▶ [EXERCISE INSTRUCTIONS]
Look through the data below and, wherever a line carries the word "More", please copy that line.

▶ [INPUT DATA]
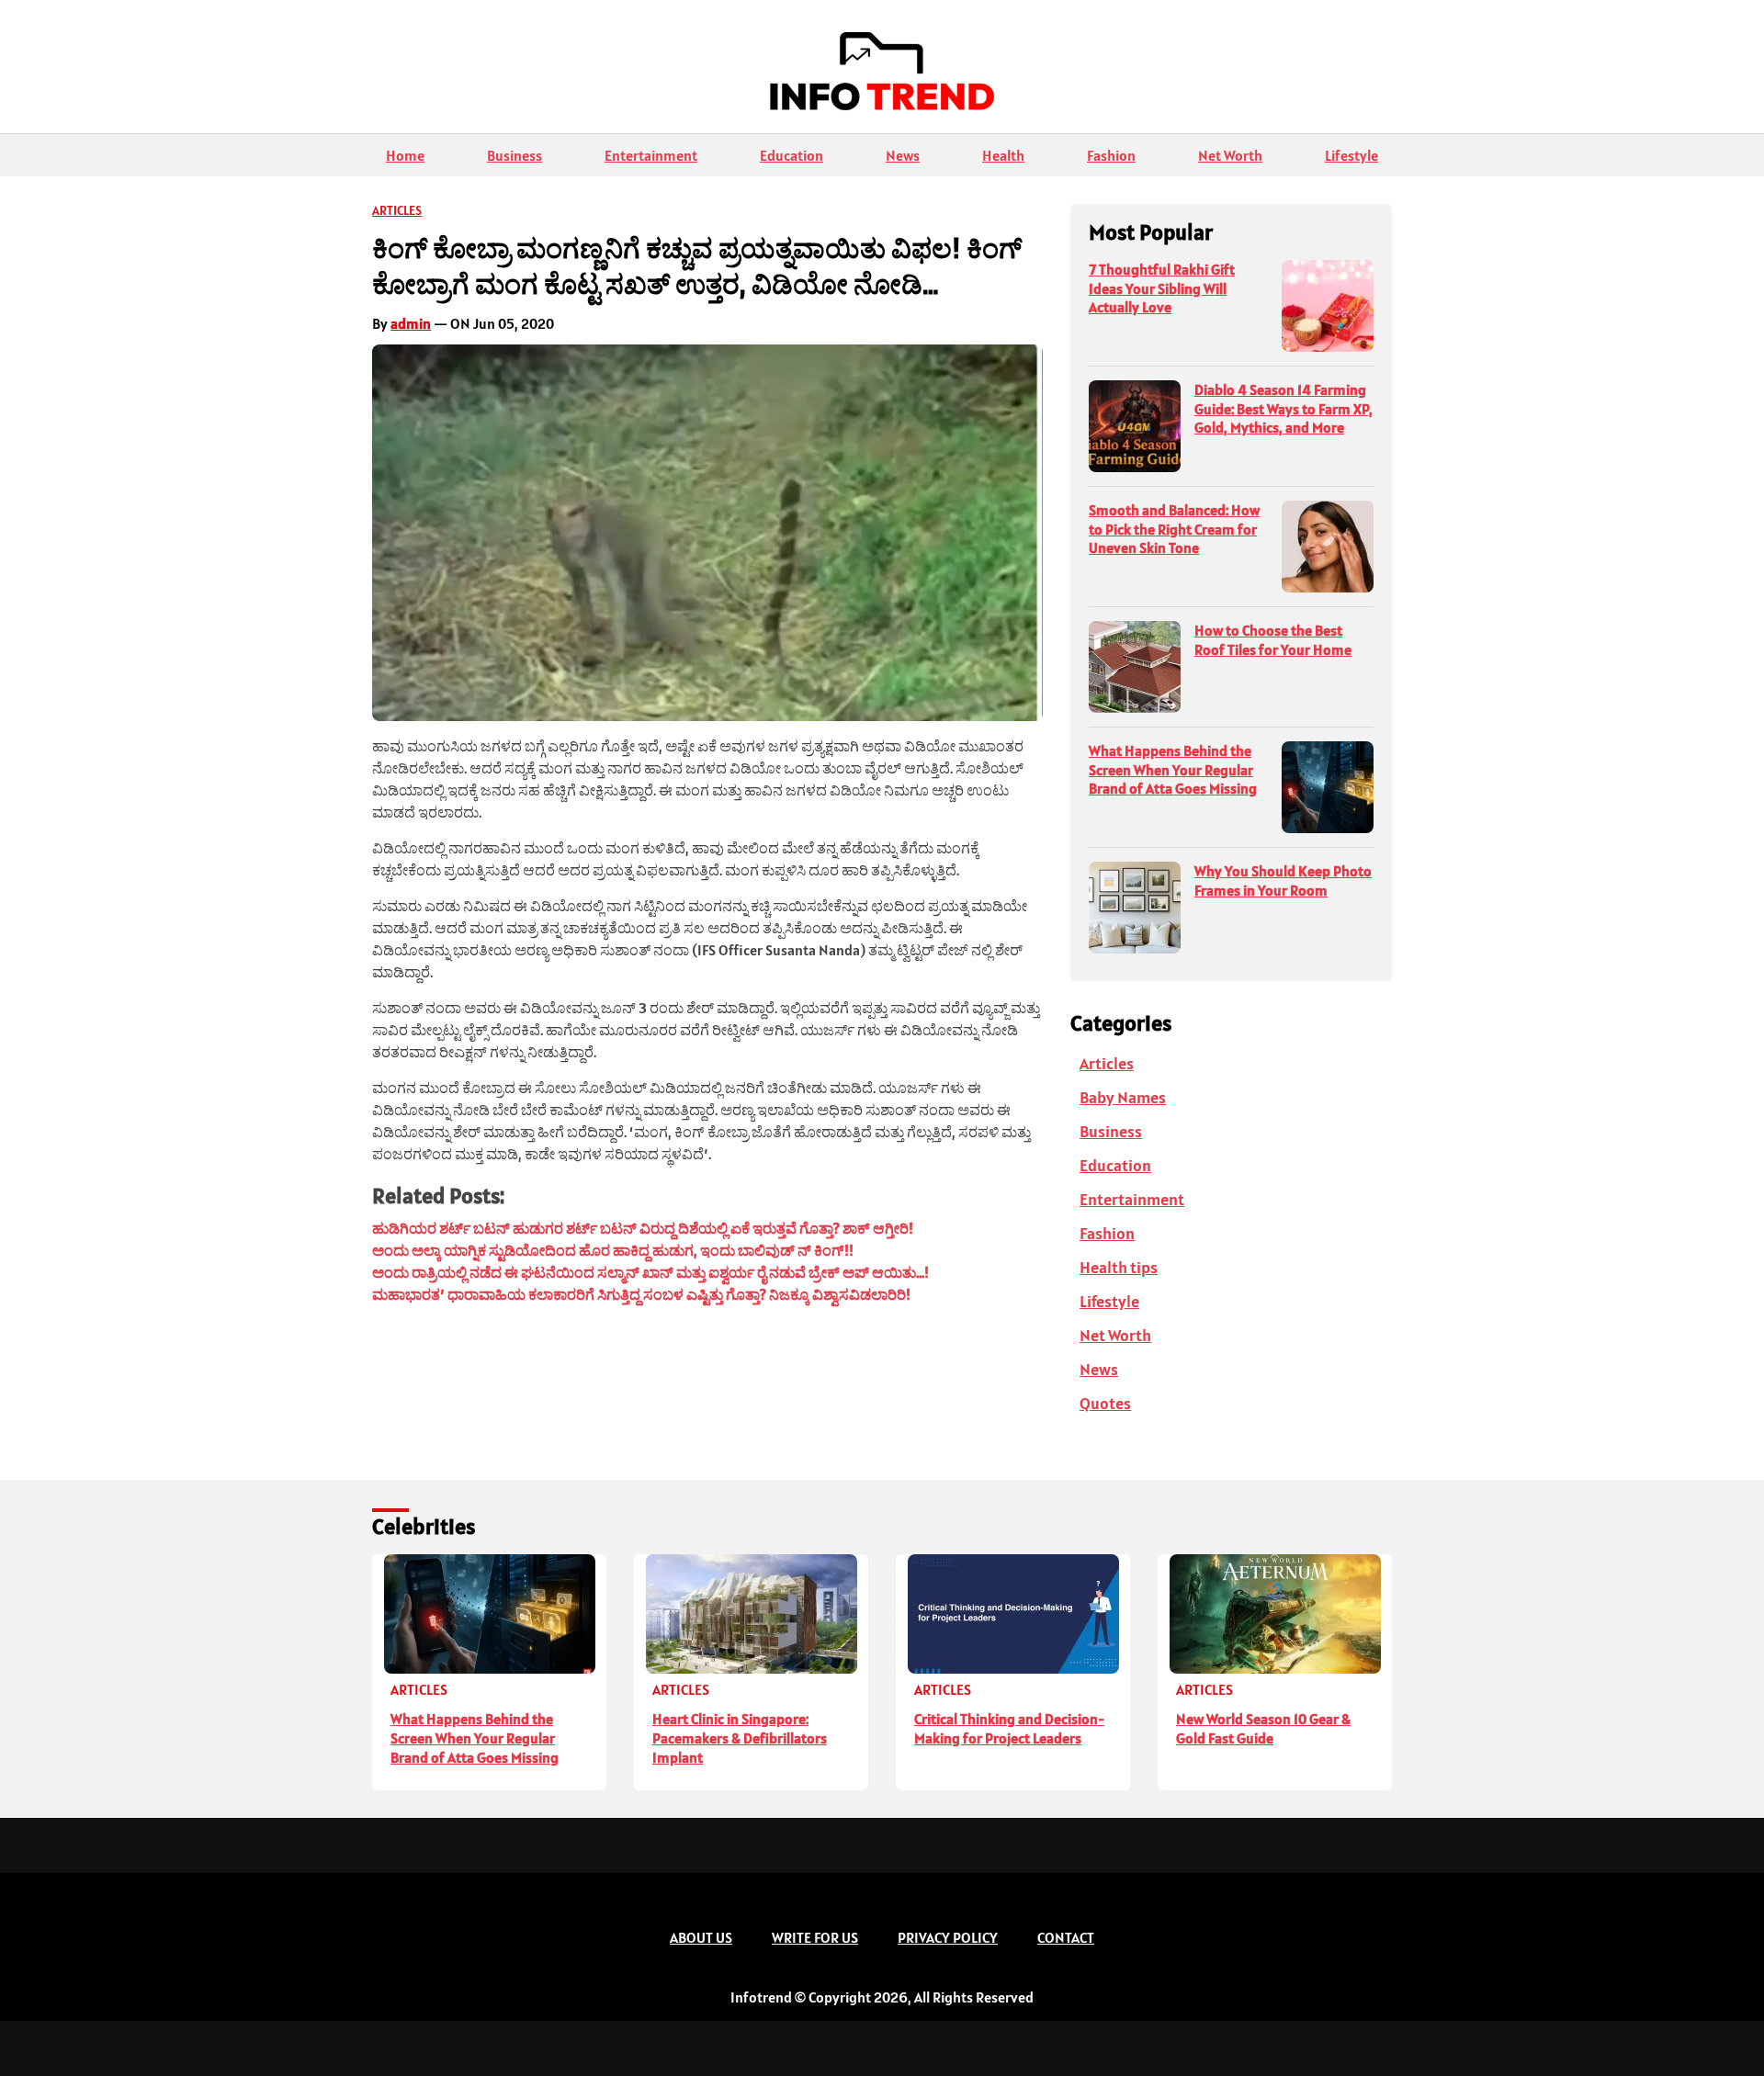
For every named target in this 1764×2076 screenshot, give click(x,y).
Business (514, 155)
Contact (1065, 1937)
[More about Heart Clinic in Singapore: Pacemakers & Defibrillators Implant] (751, 1614)
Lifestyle (1351, 155)
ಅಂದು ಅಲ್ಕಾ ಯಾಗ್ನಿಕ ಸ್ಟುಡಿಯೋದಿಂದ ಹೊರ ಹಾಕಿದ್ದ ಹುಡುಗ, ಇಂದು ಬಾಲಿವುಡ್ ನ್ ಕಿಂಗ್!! (613, 1250)
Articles (397, 210)
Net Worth (1230, 155)
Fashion (1111, 155)
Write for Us (815, 1937)
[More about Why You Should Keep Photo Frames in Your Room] (1135, 907)
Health (1003, 155)
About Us (701, 1937)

▶ [EXPECTED ANSWER]
[More about Heart Clinic in Singapore: Pacemakers & Defibrillators Implant] (751, 1614)
[More about Why You Should Keep Photo Frames in Your Room] (1135, 907)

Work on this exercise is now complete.